Please repeat each line of the data exactly, with nothing left out.

AVAILABLE DATA section start

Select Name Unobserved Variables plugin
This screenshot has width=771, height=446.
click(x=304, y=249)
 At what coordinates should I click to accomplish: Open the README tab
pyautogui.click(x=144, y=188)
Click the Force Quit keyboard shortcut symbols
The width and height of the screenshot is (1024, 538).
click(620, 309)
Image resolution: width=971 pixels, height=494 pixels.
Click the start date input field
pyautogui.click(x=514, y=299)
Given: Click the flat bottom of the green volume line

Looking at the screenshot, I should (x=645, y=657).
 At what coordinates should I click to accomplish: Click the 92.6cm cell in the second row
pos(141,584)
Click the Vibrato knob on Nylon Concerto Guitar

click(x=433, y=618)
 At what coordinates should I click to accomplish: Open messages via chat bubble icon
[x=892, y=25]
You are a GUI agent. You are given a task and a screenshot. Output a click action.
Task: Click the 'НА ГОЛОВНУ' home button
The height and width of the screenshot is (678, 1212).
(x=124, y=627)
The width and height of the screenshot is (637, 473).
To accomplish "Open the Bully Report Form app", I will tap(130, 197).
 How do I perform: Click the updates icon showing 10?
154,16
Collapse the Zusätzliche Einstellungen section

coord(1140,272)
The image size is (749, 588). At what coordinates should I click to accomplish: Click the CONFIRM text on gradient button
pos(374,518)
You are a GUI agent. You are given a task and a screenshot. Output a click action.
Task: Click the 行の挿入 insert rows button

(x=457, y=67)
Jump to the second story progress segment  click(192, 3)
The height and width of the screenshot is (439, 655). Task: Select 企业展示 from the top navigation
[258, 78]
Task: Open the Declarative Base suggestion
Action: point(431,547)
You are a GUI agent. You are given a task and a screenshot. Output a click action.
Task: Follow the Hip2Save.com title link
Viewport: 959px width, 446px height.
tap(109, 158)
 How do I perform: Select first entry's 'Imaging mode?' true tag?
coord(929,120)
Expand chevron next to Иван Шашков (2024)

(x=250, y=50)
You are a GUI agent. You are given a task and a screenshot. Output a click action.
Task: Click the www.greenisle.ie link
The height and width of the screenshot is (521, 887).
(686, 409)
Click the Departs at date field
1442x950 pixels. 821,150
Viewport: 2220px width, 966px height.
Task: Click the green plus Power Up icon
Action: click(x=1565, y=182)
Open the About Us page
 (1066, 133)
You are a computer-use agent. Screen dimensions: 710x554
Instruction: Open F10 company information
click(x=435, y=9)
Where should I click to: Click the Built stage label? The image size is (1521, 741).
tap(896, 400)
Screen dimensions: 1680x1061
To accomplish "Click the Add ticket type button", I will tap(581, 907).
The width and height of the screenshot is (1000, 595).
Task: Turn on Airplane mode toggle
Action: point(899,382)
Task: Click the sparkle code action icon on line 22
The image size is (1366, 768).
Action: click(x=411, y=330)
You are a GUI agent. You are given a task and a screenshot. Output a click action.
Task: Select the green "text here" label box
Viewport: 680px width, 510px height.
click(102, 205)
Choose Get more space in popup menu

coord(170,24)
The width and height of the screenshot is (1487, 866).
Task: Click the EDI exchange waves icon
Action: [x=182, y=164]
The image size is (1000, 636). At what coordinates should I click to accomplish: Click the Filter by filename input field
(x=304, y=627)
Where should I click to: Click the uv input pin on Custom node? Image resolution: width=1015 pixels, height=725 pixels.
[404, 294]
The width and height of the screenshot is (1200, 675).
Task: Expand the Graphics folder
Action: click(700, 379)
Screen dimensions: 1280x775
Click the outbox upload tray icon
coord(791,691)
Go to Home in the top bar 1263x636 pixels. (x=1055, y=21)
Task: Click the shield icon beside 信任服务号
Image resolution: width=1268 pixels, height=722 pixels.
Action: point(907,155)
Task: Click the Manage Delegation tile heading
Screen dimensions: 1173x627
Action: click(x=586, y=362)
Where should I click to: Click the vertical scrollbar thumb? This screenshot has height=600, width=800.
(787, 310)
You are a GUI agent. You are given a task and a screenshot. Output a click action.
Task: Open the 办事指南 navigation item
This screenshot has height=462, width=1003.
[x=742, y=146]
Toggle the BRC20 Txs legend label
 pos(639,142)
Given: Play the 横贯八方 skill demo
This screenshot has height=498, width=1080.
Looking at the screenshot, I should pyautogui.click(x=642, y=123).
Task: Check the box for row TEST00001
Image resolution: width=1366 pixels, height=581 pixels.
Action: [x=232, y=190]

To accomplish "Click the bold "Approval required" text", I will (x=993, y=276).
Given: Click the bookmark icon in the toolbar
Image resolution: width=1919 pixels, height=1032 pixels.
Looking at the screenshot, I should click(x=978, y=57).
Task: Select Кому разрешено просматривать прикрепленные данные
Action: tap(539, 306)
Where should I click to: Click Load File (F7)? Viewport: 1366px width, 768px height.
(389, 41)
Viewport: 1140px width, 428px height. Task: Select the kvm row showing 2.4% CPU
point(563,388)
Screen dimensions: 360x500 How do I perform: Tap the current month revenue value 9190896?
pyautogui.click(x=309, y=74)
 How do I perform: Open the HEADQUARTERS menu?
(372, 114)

AVAILABLE DATA section end

RESPONSE AREA
Select Name Unobserved Variables plugin
This screenshot has width=771, height=446.
click(x=304, y=249)
 At what coordinates should I click to accomplish: Open the README tab
pyautogui.click(x=144, y=188)
Click the Force Quit keyboard shortcut symbols
The width and height of the screenshot is (1024, 538).
click(620, 309)
Image resolution: width=971 pixels, height=494 pixels.
Click the start date input field
pyautogui.click(x=514, y=299)
Given: Click the flat bottom of the green volume line

Looking at the screenshot, I should (x=645, y=657).
 At what coordinates should I click to accomplish: Click the 92.6cm cell in the second row
pos(141,584)
Click the Vibrato knob on Nylon Concerto Guitar

click(x=433, y=618)
 At what coordinates should I click to accomplish: Open messages via chat bubble icon
[x=892, y=25]
You are a GUI agent. You are given a task and a screenshot. Output a click action.
Task: Click the 'НА ГОЛОВНУ' home button
The height and width of the screenshot is (678, 1212).
(x=124, y=627)
The width and height of the screenshot is (637, 473).
To accomplish "Open the Bully Report Form app", I will tap(130, 197).
 How do I perform: Click the updates icon showing 10?
154,16
Collapse the Zusätzliche Einstellungen section

coord(1140,272)
The image size is (749, 588). At what coordinates should I click to accomplish: Click the CONFIRM text on gradient button
pos(374,518)
You are a GUI agent. You are given a task and a screenshot. Output a click action.
Task: Click the 行の挿入 insert rows button

(x=457, y=67)
Jump to the second story progress segment  click(192, 3)
The height and width of the screenshot is (439, 655). Task: Select 企业展示 from the top navigation
[258, 78]
Task: Open the Declarative Base suggestion
Action: point(431,547)
You are a GUI agent. You are given a task and a screenshot. Output a click action.
Task: Follow the Hip2Save.com title link
Viewport: 959px width, 446px height.
tap(109, 158)
 How do I perform: Select first entry's 'Imaging mode?' true tag?
coord(929,120)
Expand chevron next to Иван Шашков (2024)

(x=250, y=50)
You are a GUI agent. You are given a task and a screenshot. Output a click action.
Task: Click the www.greenisle.ie link
The height and width of the screenshot is (521, 887).
(686, 409)
Click the Departs at date field
1442x950 pixels. 821,150
Viewport: 2220px width, 966px height.
Task: Click the green plus Power Up icon
Action: click(x=1565, y=182)
Open the About Us page
 (1066, 133)
You are a computer-use agent. Screen dimensions: 710x554
Instruction: Open F10 company information
click(x=435, y=9)
Where should I click to: Click the Built stage label? The image size is (1521, 741).
tap(896, 400)
Screen dimensions: 1680x1061
To accomplish "Click the Add ticket type button", I will tap(581, 907).
The width and height of the screenshot is (1000, 595).
Task: Turn on Airplane mode toggle
Action: point(899,382)
Task: Click the sparkle code action icon on line 22
The image size is (1366, 768).
Action: click(x=411, y=330)
You are a GUI agent. You are given a task and a screenshot. Output a click action.
Task: Select the green "text here" label box
Viewport: 680px width, 510px height.
click(102, 205)
Choose Get more space in popup menu

coord(170,24)
The width and height of the screenshot is (1487, 866).
Task: Click the EDI exchange waves icon
Action: [x=182, y=164]
The image size is (1000, 636). At what coordinates should I click to accomplish: Click the Filter by filename input field
(x=304, y=627)
Where should I click to: Click the uv input pin on Custom node? Image resolution: width=1015 pixels, height=725 pixels.
[404, 294]
The width and height of the screenshot is (1200, 675).
Task: Expand the Graphics folder
Action: click(700, 379)
Screen dimensions: 1280x775
Click the outbox upload tray icon
coord(791,691)
Go to Home in the top bar 1263x636 pixels. (x=1055, y=21)
Task: Click the shield icon beside 信任服务号
Image resolution: width=1268 pixels, height=722 pixels.
Action: point(907,155)
Task: Click the Manage Delegation tile heading
Screen dimensions: 1173x627
Action: click(x=586, y=362)
Where should I click to: Click the vertical scrollbar thumb? This screenshot has height=600, width=800.
(787, 310)
You are a GUI agent. You are given a task and a screenshot. Output a click action.
Task: Open the 办事指南 navigation item
This screenshot has height=462, width=1003.
[x=742, y=146]
Toggle the BRC20 Txs legend label
 pos(639,142)
Given: Play the 横贯八方 skill demo
This screenshot has height=498, width=1080.
Looking at the screenshot, I should pyautogui.click(x=642, y=123).
Task: Check the box for row TEST00001
Image resolution: width=1366 pixels, height=581 pixels.
Action: [x=232, y=190]

To accomplish "Click the bold "Approval required" text", I will (x=993, y=276).
Given: Click the bookmark icon in the toolbar
Image resolution: width=1919 pixels, height=1032 pixels.
Looking at the screenshot, I should click(x=978, y=57).
Task: Select Кому разрешено просматривать прикрепленные данные
Action: tap(539, 306)
Where should I click to: Click Load File (F7)? Viewport: 1366px width, 768px height.
(389, 41)
Viewport: 1140px width, 428px height. Task: Select the kvm row showing 2.4% CPU
point(563,388)
Screen dimensions: 360x500 How do I perform: Tap the current month revenue value 9190896?
pyautogui.click(x=309, y=74)
 How do I perform: Open the HEADQUARTERS menu?
(372, 114)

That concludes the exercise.